Ma l’unica vera via d’uscita da una realtà che da grigia si fa sempre più intollerabile è la musica. Nelle prime sequenze del film, troviamo Selma alle prese con la prove del celebre The Sound of Music (1959), il musical teatrale di Rodgers e Hammerstein da cui fu tratto il film conosciuto in Italia come Tutti insieme appassionatamente (1965). In Dancer in the Dark il musical è però soprattutto espressione delle fantasticherie e delle trasfigurazioni idealistiche dell’eroina: ecco quindi che i rumori dei macchinari della fabbrica, l’ansito di un treno a vapore sui binari, le voci del processo e persino il battito dei centosette passi che separano la cella dal patibolo diventano la base ritmica su cui Selma-Björk fa crescere ed esplodere la sua voce. Prendono vita, così, numeri musicali eredi tanto del musical hollywoodiano anni 60, quanto del modernismo alla Bob Fosse (il film omaggia inoltre Jacques Demy, presente in un piccolo cameo nella scena del processo).

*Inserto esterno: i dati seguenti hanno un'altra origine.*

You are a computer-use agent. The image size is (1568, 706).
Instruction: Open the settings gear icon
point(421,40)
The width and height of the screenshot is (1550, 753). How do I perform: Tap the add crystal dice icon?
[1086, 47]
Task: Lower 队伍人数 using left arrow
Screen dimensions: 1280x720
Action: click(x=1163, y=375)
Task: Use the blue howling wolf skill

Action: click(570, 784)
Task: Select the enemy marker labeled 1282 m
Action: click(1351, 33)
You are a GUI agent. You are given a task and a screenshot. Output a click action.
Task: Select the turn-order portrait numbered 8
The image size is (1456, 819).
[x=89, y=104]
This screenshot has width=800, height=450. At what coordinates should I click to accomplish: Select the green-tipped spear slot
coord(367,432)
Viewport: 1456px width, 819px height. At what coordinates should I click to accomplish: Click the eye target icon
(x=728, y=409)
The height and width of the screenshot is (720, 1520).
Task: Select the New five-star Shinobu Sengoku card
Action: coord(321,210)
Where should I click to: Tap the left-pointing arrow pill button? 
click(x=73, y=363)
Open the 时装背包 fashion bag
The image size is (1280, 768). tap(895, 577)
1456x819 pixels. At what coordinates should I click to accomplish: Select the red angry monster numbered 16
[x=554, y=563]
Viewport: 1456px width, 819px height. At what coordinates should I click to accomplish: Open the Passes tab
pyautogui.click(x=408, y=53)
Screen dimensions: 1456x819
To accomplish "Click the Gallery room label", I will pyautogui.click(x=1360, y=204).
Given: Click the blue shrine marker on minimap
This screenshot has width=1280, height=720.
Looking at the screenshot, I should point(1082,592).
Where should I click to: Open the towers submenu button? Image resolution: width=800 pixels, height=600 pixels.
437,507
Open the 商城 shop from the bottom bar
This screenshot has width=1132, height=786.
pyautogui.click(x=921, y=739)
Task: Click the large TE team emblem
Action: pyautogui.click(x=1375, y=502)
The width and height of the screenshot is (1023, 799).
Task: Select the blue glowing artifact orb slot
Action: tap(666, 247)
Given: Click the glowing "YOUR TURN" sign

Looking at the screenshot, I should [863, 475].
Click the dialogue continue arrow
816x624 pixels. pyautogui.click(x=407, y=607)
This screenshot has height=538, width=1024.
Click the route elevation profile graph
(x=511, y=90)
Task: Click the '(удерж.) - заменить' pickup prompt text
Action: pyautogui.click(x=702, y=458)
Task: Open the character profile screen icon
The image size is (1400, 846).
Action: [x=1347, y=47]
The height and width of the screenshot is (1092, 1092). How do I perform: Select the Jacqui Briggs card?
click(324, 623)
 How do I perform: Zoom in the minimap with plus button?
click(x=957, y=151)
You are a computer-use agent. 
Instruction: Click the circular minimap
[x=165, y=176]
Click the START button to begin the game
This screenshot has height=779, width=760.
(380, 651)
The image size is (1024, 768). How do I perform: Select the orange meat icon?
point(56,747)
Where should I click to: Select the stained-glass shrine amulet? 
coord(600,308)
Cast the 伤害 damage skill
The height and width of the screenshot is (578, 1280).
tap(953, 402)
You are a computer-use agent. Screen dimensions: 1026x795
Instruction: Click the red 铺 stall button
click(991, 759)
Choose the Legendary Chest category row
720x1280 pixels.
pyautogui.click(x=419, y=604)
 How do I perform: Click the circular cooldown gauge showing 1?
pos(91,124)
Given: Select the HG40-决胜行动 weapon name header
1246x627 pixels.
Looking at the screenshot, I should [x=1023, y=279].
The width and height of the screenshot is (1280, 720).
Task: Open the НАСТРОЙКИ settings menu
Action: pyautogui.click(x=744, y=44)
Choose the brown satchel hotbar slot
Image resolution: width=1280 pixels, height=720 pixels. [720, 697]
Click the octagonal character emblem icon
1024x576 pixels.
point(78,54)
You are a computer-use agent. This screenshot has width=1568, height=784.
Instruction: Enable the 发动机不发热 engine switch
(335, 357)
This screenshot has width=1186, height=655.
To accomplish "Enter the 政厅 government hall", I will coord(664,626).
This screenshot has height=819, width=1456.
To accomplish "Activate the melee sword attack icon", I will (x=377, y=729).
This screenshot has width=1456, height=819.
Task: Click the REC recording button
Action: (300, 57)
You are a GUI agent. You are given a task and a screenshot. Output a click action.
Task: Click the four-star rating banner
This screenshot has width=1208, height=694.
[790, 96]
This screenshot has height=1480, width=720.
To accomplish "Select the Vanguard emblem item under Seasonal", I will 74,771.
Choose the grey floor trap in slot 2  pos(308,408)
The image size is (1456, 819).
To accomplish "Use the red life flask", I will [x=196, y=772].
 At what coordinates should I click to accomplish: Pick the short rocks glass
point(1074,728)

Attraverso questa insistita, esibita dicotomia realtà-ideale, Dancer in the Dark viene a configurarsi da un lato come una destrutturazione delle regole del genere musical finalizzata alla sconfessione del sogno americano (e implicitamente il film è anche una denuncia della pena di morte), dall’altro come una celebrazione del potere consolatorio e trasfigurante della musica e dell’arte in genere.

La dicotomia si rispecchia anche in scelte formali contrastanti: ai colori desaturati e alle riprese traballanti girate in bassa definizione con cinepresa a mano con cui viene rappresentata la realtà, in base ai canoni di Dogma 95, si contrappongono i colori brillanti e lo stile più classico, studiato nel taglio e nel montaggio, dei numeri musicali, il più famoso dei quali (la scena del treno che accompagna I Have Seen It All, il duetto di Björk e Thom Yorke) è stato girato addirittura con un centinaio di camere.

Nel corso del film, Von Trier spinge spesso il gioco all’estremo, tradendo il vizio di manipolare lo spettatore con shock emotivi e visivi, in nome di un’idea di cinema puro e selvaggio. Così, se l’idealismo di Selma rischia di risultare stucchevole tanto è limpido e incontrollato, l’esasperante, meticolosa lentezza con cui il regista si sofferma sulle scene più disturbanti (l’omicidio, l’impiccagione) appare furba e autocompiaciuta. Discorso analogo vale per l’uso sovrabbondante di inquadrature manuali, che spesso, specie nella prima parte, finisce per scivolare nel puro onanismo.

Pur nei suoi eccessi, Dancer in the Dark rimane comunque uno dei film più sinceri del regista danese, capace ancora oggi di sedurre e sorprendere per il forte vitalismo da cui è percorso, per l’inedita mescolanza di generi, per la libertà espressiva, per le molteplici suggestioni oniriche, per l’affascinante ambientazione (un’America bucolica ricostruita in Danimarca) e per l’ottima interpretazione, attoriale e canora, del folletto islandese.